I still see many testers talking about the number of bugs found as some sort of barometer of success in terms of effective testing. But lately I’ve seen this framed around the “quality” of bugs found, rather than just their quantity. Still, you have to be a bit careful here. Let’s talk about this.
The common idea here is that testing is defined in relation to the bugs it finds.
I already talked about some of these ideas at length regarding a bug-hunting focus. I don’t want to repeat all that so I’m going to be quite a bit more concise here. I’m going to frame this entirely around how I think about and present these ideas with teams I work with.
What matters for me in testing is enabling people to make better decisions sooner by using a tight feedback loop for the duration between when we make mistakes and when we find them. Those mistakes are areas where various qualities — behavior, performance, security, usability, etc — are either not present or have degraded.
That definitely isn’t measured by the number of bugs found but, arguably, the nature of the bug certainly does come into play. I want to find those things that threaten value the most. That likely relates to the “quality” of bugs, meaning those that are more important; more value-threatening.
Key to this being effective is finding those bugs as quickly as possible, which means, ideally, as quickly as they introduced. My point there being that even the “quality of a bug” itself is not just a single measure necessarily.
Given that focus on quality of bugs, does the quantity of bugs found not matter at all? Well, clearly it can matter, right?

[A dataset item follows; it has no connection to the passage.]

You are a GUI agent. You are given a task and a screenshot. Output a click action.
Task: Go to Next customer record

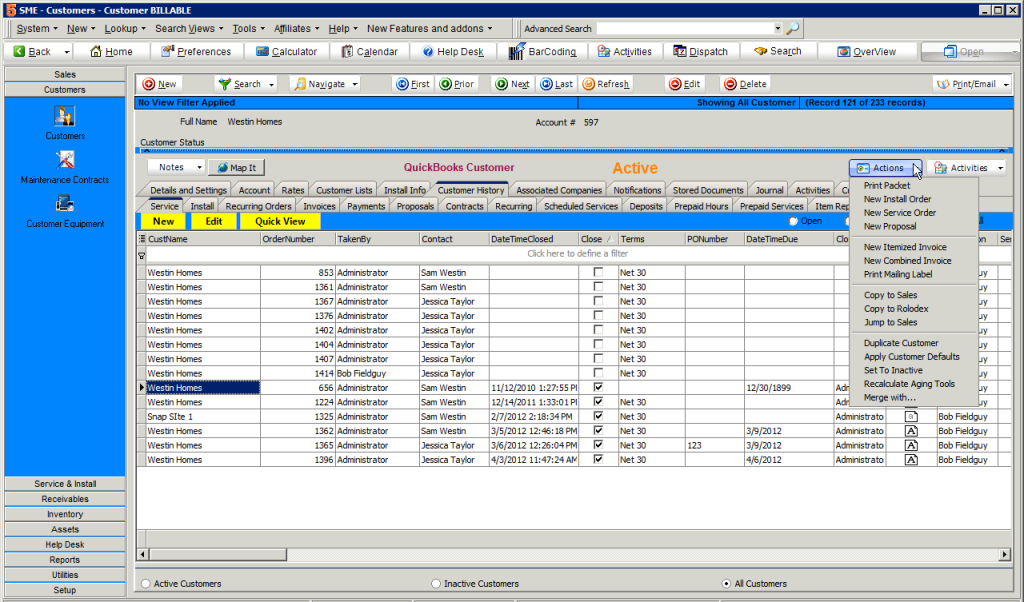512,85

In particular, the number of bugs found does matter if you think about things temporally. For example, let’s say there are ten critical bugs lurking in the system. And I find two of them really quick. Well, that’s great! Two critical bugs found close to the time of introduction. But I don’t find the others before deployment. So that means eight critical bugs remain unfound. In that case, the number of bugs is a key measure — we might just not realize it yet.
So what this gets into is not the number of bugs or the quality of bugs necessarily but the mechanisms I have in place to recognize absence of qualities or the degradation of qualities. And there are a lot of possibilities here.
- Those mechanisms may be really good at finding the bugs — but take too long to do so.
- Or those mechanisms might be really bad at finding the bugs — but, hey, they finish quick at least.
- Or the mechanisms have certain “biases” built in such that we tend to notice certain quality issues at the expense of others.
- Or my mechanisms may be such that others don’t see the value and thus don’t utilize them, which means what we could have found is not found.
- Or my mechanisms may run well, may run quickly, may find lots of issues, but the feedback from them is such that people feel they can’t make decisions based on them.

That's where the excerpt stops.